### WORKING DATA
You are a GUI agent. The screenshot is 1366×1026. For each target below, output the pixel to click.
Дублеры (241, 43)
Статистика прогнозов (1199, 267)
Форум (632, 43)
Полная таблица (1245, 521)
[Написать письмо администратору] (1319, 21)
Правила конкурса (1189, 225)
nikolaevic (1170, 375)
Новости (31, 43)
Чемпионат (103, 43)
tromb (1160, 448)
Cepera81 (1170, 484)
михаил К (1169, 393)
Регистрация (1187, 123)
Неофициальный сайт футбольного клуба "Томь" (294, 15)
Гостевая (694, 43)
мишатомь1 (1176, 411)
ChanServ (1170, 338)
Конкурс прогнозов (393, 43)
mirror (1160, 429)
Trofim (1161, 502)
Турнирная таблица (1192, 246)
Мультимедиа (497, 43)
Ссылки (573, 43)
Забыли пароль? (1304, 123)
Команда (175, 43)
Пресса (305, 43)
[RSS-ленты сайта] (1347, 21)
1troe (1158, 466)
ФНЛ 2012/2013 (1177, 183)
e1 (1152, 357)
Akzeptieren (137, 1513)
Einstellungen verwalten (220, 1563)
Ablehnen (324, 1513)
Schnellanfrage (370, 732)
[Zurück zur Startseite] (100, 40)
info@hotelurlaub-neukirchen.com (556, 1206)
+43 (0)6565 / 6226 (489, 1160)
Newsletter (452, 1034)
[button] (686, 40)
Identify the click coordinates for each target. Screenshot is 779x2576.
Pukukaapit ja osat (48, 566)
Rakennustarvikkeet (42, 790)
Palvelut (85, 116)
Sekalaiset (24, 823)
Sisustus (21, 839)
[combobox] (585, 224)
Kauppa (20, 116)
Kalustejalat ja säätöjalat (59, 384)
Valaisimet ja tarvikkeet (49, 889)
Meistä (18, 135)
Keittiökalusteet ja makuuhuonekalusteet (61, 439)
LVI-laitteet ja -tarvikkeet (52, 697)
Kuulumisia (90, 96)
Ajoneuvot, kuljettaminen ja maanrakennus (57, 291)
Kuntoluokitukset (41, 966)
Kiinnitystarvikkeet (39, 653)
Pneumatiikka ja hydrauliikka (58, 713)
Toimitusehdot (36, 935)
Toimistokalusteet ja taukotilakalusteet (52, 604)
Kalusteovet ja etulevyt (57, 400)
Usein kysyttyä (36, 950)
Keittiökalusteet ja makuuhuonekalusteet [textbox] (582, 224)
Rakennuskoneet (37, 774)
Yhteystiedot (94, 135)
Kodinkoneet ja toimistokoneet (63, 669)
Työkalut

### EXERCISE BRIEF
Begin at the top of the records above and quote each line exactly, ending with the line that contains "Pukukaapit ja osat (48, 566)".

### OUTPUT FOR THIS TASK
You are a GUI agent. The screenshot is 1366×1026. For each target below, output the pixel to click.
Дублеры (241, 43)
Статистика прогнозов (1199, 267)
Форум (632, 43)
Полная таблица (1245, 521)
[Написать письмо администратору] (1319, 21)
Правила конкурса (1189, 225)
nikolaevic (1170, 375)
Новости (31, 43)
Чемпионат (103, 43)
tromb (1160, 448)
Cepera81 (1170, 484)
михаил К (1169, 393)
Регистрация (1187, 123)
Неофициальный сайт футбольного клуба "Томь" (294, 15)
Гостевая (694, 43)
мишатомь1 (1176, 411)
ChanServ (1170, 338)
Конкурс прогнозов (393, 43)
mirror (1160, 429)
Trofim (1161, 502)
Турнирная таблица (1192, 246)
Мультимедиа (497, 43)
Ссылки (573, 43)
Забыли пароль? (1304, 123)
Команда (175, 43)
Пресса (305, 43)
[RSS-ленты сайта] (1347, 21)
1troe (1158, 466)
ФНЛ 2012/2013 (1177, 183)
e1 (1152, 357)
Akzeptieren (137, 1513)
Einstellungen verwalten (220, 1563)
Ablehnen (324, 1513)
Schnellanfrage (370, 732)
[Zurück zur Startseite] (100, 40)
info@hotelurlaub-neukirchen.com (556, 1206)
+43 (0)6565 / 6226 (489, 1160)
Newsletter (452, 1034)
[button] (686, 40)
Identify the click coordinates for each target. Screenshot is 779x2576.
Pukukaapit ja osat (48, 566)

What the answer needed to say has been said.